§ Exercise aim
For every line in the entries that contains "each", show the whole line.

=== Given data ===

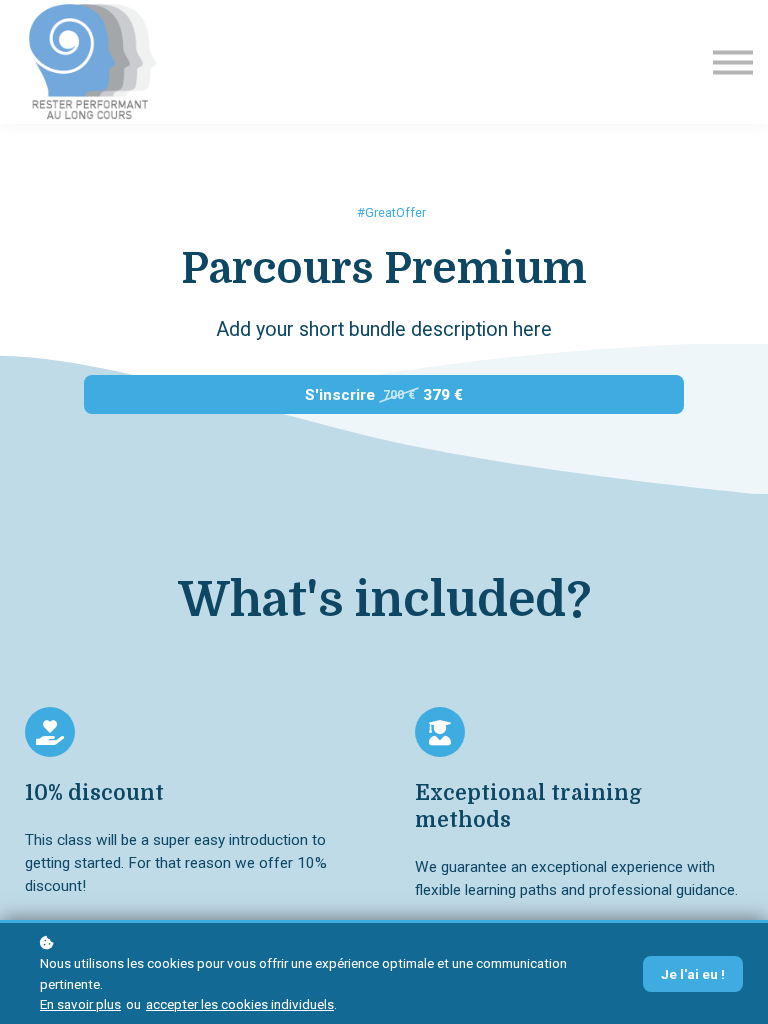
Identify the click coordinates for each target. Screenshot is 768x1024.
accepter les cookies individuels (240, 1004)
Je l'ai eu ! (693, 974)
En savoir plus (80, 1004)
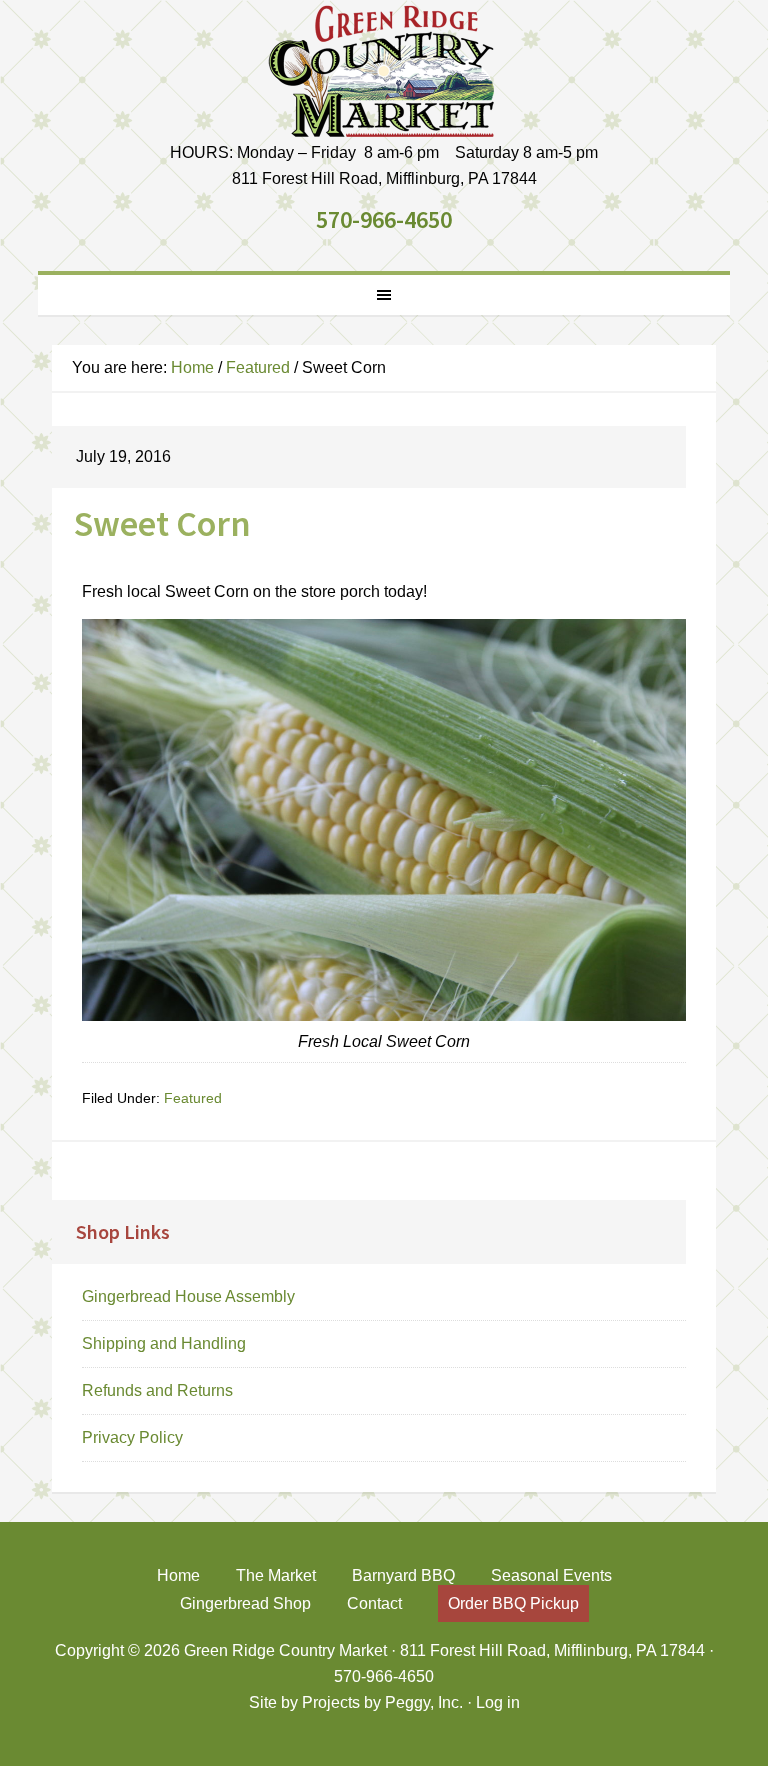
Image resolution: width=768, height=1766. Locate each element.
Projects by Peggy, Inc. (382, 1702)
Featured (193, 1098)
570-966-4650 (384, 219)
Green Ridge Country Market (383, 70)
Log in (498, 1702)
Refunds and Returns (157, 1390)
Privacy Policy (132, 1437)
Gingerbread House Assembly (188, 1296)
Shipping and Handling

===
=== Given data ===

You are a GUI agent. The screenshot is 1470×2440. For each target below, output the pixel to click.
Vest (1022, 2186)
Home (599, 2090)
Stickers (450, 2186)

===
=== Given data ===

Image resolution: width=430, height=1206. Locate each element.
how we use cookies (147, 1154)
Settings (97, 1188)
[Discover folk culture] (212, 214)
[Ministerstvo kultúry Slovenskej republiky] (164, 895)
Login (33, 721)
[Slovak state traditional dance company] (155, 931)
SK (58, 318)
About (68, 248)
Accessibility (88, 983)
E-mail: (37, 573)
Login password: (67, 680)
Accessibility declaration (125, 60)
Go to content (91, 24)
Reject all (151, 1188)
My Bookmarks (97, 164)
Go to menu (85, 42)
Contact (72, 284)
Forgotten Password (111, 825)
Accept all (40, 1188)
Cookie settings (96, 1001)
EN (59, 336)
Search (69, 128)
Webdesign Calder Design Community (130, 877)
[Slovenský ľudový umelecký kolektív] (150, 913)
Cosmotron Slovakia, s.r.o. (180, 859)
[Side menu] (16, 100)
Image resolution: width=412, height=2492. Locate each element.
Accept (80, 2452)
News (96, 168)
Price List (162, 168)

===

§ Task output
Identify the click coordinates for each target. Screenshot is 768x1024.
Image resolution: width=768, height=1766. Locate each element.
You are a GUI agent. The screenshot is 1470×2440. For each target below, output the pixel to click.
Image resolution: width=430, height=1206. Locate each element.
Image resolution: width=412, height=2492. Locate each element.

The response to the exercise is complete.